Error in nsgrid - Range checking error - Problem in box precision - Fixed
I am sending this to bugzilla since many in the users-list seem to face the same problem and it can be solved with a small fix.
Bug #109 seems relevant and I think it was not completely resolved.
The problem we had, was that simulations were crashing with a message:
"Range checking error:...
...Variable ci has value 583. It should have been within [ 0 .. 512 ]"
This was the case for simulations that:
- were performed parallel with double precision gromacs
- writing to XTC
- grid was fluctuating before crash (in the above case Grid: 9 x 9 x 9 cells to Grid: 8 x 8 x 8 cells)
After some searching, I realized that box dimensions were not entirely the same. The master process
had a lower box size (corresponding to 8x8x8) than the other processes (corresponding to 9x9x9).
The actual problem originated from writing to the XTC file using the address of the box variable, turning
the box size to single precision accuracy only for the master process.
Solution that worked (apart from the obvious which is to avoid any of the above conditions happening):
Edit routine /src/gmxlib/stat.c:
-Find "void write_xtc_traj"

§ **DATA RECORDS**:

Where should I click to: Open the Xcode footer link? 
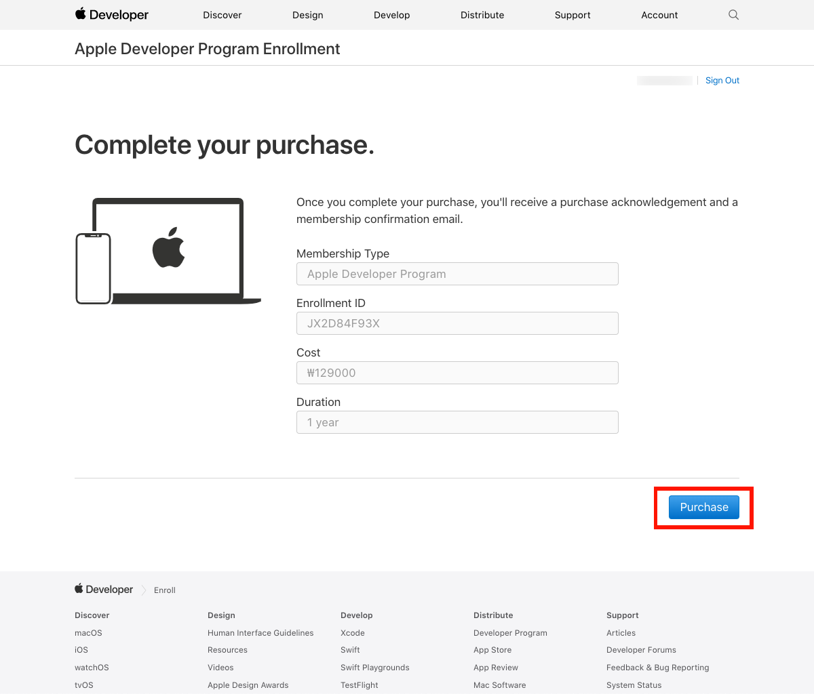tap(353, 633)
...
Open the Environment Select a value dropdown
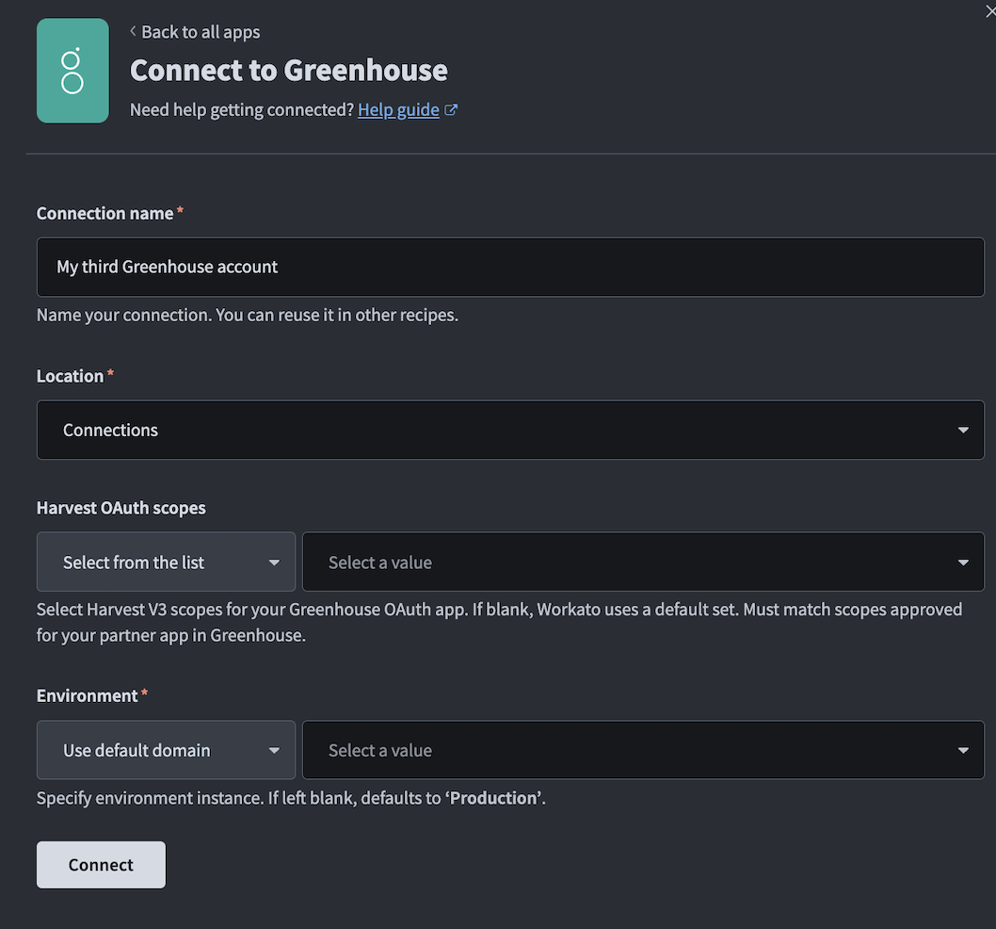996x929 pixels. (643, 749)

§ **WHAT YOU NEED TO DO**:
A – Summarize the bug report on the nsgrid range checking error in two sentences.
B – Write the next part of the bug report on the nsgrid range checking error, picking up right after its final line.
The records have no connection to the text.

§ **ANSWERS PER TASK**:
A – Parallel double-precision GROMACS simulations that wrote to XTC crashed with a range checking error after the grid fluctuated, because the master process had a smaller box size than the other processes. The cause was that writing to the XTC file through the address of the box variable reduced the box size to single precision on the master process only.

B –
-Add definition of a temporary matrix variable: static matrix boxcopy;
-Before the "if (write_xtc(xd,natoms,step,t,box,x_sel,prec) 0)" add
-Change the if statement to
if (write_xtc(xd,natoms,step,t,boxcopy,x_sel,prec) 0)
Compile and try it. I believe for the same reason the coordinates are copied to a temporary array.
Worked for us.
PS I am not sure whether anything should go to users list. Many seem to face the same problem
#1 Updated by Berk Hess about 12 years ago
I have fixed the problem in a more thorough way,
since it also affected the time variable and xtc writing
from any program in general.
I made fixed the routine that actually writes the single
floats not to do the conversion on the original variable,
but on a copy.
Unfortunately we just released version 3.3.2.
I will send a mail to the gmx-users list.
Often an even simpler solution is to use single precision :)
Double precision is almost never required.